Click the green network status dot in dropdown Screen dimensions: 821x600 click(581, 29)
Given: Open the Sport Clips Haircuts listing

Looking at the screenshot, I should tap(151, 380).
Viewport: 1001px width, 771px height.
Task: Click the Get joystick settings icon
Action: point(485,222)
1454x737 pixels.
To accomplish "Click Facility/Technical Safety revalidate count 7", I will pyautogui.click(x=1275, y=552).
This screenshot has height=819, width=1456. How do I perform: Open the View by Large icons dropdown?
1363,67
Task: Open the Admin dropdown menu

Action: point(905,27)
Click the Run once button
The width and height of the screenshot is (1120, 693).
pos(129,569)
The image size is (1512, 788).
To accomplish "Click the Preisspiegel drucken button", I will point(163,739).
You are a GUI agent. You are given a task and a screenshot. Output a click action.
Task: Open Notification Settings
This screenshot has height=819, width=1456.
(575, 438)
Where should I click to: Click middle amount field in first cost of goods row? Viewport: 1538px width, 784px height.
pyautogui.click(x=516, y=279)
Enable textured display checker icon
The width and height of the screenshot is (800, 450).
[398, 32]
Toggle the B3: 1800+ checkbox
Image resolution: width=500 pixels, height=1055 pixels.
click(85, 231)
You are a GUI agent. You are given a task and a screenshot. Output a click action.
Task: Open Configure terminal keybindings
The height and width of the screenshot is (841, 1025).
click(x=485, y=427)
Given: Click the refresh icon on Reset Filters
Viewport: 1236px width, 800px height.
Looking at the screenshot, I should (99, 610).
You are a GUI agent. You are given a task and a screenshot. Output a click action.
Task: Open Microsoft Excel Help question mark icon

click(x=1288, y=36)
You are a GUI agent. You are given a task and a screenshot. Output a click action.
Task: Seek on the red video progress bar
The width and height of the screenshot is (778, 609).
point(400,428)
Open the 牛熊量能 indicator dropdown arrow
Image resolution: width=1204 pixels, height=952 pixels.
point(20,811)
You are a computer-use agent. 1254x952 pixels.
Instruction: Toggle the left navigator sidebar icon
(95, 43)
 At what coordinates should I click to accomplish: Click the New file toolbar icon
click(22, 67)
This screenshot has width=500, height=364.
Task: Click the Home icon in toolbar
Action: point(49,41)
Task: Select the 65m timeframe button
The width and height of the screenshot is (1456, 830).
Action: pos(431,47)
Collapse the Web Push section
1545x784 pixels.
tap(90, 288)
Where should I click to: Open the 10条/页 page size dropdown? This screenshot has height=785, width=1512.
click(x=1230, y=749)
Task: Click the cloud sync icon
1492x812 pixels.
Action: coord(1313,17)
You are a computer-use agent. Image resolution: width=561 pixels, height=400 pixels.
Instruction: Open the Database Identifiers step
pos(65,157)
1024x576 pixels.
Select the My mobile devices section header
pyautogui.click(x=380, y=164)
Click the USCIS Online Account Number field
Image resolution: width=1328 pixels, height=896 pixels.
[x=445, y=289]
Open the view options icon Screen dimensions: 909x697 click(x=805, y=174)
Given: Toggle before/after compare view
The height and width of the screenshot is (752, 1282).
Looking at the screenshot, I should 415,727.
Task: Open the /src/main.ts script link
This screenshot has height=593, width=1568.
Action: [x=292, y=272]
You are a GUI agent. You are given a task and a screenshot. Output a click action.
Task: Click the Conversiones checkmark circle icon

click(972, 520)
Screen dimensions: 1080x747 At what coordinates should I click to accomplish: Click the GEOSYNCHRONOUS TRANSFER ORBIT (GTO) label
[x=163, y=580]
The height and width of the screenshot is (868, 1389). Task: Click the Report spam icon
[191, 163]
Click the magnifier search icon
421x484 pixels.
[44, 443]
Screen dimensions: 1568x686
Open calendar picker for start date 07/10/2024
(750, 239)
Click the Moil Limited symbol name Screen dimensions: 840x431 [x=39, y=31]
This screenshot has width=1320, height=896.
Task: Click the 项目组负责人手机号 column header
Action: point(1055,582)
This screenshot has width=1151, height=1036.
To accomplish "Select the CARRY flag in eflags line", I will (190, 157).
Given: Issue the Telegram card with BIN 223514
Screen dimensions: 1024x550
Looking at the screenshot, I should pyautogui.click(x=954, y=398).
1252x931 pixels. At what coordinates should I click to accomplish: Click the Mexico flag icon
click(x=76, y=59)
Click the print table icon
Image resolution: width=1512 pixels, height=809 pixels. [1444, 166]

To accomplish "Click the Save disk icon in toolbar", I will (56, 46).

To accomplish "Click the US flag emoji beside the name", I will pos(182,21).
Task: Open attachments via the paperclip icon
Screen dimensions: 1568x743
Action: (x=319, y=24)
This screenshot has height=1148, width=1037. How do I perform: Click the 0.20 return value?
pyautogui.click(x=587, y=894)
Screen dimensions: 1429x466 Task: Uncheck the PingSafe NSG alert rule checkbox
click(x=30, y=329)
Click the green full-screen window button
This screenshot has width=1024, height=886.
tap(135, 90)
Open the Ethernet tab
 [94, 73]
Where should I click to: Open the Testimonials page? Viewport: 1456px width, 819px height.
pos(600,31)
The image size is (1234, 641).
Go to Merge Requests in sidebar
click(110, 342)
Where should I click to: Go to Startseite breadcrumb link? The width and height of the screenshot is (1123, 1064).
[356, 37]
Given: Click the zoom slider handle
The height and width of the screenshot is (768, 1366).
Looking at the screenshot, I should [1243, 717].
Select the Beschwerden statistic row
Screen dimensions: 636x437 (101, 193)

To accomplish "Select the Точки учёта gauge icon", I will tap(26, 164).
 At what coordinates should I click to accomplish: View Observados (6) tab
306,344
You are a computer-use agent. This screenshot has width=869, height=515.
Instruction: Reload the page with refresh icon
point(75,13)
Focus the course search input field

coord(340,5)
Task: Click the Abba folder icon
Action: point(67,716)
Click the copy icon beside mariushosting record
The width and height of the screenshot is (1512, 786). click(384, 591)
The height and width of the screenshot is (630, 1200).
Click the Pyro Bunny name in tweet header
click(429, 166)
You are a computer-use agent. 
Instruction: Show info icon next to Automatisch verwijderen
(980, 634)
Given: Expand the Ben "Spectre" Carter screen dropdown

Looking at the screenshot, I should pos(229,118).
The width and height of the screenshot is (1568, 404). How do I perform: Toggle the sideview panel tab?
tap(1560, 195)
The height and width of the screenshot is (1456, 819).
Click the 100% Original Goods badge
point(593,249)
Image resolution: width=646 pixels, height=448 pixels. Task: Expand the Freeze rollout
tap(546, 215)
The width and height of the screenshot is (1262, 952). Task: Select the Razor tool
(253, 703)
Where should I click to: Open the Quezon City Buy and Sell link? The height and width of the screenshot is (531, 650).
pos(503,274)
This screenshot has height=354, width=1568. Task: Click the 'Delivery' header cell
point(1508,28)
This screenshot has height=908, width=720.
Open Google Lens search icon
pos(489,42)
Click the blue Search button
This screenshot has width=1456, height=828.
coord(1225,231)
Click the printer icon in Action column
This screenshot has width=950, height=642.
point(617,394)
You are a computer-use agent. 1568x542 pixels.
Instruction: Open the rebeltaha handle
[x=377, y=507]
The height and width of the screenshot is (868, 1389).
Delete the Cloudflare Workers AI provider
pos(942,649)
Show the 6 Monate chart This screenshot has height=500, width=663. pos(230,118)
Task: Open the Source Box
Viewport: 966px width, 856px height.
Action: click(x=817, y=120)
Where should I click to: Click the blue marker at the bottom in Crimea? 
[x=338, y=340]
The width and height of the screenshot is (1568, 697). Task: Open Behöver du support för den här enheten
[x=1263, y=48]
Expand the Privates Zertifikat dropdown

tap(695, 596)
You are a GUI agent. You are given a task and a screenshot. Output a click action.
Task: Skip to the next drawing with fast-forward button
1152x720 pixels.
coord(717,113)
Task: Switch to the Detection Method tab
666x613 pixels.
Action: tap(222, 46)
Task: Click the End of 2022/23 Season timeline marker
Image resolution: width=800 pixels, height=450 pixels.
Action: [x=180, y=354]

→ **TASK TO COMPLETE**: Copy out the entries between the line holding "Given: Click the refresh" and the line holding "Looking at the screenshot, I should (99, 610).", both lines included.

→ **SOLUTION**:
Given: Click the refresh icon on Reset Filters
Viewport: 1236px width, 800px height.
Looking at the screenshot, I should (99, 610).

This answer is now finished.